Wednesday, September 24, 2008

On Becoming What We Hate

As one of the "Security Guys" for a major corporation, a lot of my work centers around keeping the bad guys outside our network from getting in and mucking things up.
The sad reality of my function is that keeping hackers out is only a percentage of my total work.
The bulk of my work is to keep users, our own stupid users, from breaking stuff accidentally or intentionally from the inside.
There are thousands of people in this organization with the capacity to really screw things up on our network and we, as part of their employment agreement, have just plugged them into our network on the inside. The hardest part of hacking is done for them.
The potential for an average user to break something which impacts someone else is still slight, though.
The real threat comes from the other administrators around me.
These people have access and the skill to break things on almost any scale, and they are subject to the same human weaknesses we all share -- lack of sleep, simple carelessness, or complete disregard for the suffering of others.
Mistakes happen, and that is largely unavoidable. The true danger comes in Admins just changing stuff for whatever reason, and we see that a lot.
The sad part is a lot of cases an Admin makes unauthorized changes in an attempt to relieve user pain, but good intentions still have to follow procedure.

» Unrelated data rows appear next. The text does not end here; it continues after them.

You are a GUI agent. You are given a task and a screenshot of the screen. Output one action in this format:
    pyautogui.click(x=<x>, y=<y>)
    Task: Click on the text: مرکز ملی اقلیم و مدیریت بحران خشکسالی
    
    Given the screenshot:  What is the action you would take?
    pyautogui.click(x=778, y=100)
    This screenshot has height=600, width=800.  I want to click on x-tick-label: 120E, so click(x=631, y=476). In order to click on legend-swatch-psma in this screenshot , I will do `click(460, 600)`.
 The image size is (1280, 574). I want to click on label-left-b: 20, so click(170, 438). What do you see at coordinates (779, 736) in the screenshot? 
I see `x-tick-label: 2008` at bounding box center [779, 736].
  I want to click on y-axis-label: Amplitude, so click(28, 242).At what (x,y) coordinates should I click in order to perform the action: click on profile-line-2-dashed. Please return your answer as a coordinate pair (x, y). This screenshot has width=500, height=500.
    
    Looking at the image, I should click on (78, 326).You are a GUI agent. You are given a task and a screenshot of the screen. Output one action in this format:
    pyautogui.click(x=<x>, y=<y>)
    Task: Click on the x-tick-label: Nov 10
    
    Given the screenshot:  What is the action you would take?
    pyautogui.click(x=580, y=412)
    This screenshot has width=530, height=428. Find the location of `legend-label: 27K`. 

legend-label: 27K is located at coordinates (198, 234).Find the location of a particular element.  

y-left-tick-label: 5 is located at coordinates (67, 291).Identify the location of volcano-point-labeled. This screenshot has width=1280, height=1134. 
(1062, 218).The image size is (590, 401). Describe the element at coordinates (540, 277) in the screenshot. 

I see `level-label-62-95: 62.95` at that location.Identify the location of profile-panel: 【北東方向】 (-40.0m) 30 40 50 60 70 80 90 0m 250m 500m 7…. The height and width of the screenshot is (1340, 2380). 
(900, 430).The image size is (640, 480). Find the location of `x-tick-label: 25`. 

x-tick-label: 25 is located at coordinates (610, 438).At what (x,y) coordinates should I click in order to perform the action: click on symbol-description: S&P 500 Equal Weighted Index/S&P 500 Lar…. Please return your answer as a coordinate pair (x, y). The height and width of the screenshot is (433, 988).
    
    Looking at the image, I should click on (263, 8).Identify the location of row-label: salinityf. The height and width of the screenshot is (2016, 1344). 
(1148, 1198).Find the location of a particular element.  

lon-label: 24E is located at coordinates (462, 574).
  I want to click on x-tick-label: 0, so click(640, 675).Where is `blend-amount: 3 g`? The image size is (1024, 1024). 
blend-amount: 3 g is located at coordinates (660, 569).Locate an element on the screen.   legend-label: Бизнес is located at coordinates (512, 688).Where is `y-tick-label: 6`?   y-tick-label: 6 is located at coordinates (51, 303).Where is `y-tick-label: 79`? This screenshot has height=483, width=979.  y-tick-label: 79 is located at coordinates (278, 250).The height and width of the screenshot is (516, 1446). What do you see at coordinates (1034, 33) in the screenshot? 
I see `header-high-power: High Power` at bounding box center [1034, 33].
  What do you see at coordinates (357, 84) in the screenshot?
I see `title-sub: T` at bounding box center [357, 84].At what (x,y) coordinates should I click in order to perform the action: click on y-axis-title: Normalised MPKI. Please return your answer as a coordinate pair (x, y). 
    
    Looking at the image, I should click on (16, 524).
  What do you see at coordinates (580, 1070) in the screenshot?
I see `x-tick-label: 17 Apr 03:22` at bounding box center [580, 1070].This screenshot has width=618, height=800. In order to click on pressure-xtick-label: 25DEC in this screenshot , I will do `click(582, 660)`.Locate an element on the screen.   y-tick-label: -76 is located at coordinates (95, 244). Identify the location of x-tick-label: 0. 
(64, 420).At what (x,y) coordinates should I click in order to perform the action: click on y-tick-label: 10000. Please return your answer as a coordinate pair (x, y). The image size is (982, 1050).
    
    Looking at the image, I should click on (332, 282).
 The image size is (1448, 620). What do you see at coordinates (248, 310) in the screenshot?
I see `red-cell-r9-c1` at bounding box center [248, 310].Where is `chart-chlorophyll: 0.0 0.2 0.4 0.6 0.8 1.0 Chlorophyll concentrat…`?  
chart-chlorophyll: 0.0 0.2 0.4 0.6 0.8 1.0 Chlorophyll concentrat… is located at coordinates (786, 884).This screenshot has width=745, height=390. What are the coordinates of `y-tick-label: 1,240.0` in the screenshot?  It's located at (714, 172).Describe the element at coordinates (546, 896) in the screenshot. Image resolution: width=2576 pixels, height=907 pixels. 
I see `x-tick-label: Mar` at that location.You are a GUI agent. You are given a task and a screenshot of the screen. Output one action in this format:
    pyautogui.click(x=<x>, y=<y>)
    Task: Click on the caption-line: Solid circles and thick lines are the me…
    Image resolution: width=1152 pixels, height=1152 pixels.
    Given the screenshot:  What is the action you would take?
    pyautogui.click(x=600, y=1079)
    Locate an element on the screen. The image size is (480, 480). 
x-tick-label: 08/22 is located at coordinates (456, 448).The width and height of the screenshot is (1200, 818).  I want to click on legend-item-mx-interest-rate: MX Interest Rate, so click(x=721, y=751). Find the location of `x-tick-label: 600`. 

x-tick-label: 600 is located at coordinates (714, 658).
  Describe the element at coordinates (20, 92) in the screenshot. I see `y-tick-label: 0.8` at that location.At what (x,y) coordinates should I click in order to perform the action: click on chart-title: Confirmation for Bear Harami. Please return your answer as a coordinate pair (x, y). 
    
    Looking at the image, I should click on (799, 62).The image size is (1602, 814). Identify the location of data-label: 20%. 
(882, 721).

In "the business" we refer to this as an Admin "going rogue", in part because he or she is acting outside the procedural environment and in part because it sounds totally bad ass.
As part of the transition away from our old and busted environment, the care and feeding of this old environment has fallen on my team, specifically two of us.
And it seems that all of the compliance issues from the past seven years suddenly have to be fixed. In the next month. Before we turn these servers off forever.
Now, since my primary role revolves around the new servers, I have limited time to set up complicated and compliant configurations on the old servers. Also, my rights to do so officially have not extended into the technical past the procedural. That is, I'm responsible for doing it, but my account still doesn't have rights. I've also got four hours per Sunday to do all of it.
Seven years worth.
Every change needed has to go through a review board for approval.
No one even knows who the application owners are anymore.
Just researching that has taken eight months and we still have gaping holes in that knowledge base.
The solution, unfortunately, is that my teammate and I must "go rogue".
We will configure things during the day using a generic account and push updates around the approval structure to just get the freaking things in place.
"Tech Ninja" has never seemed so appropriate -- Or so dark.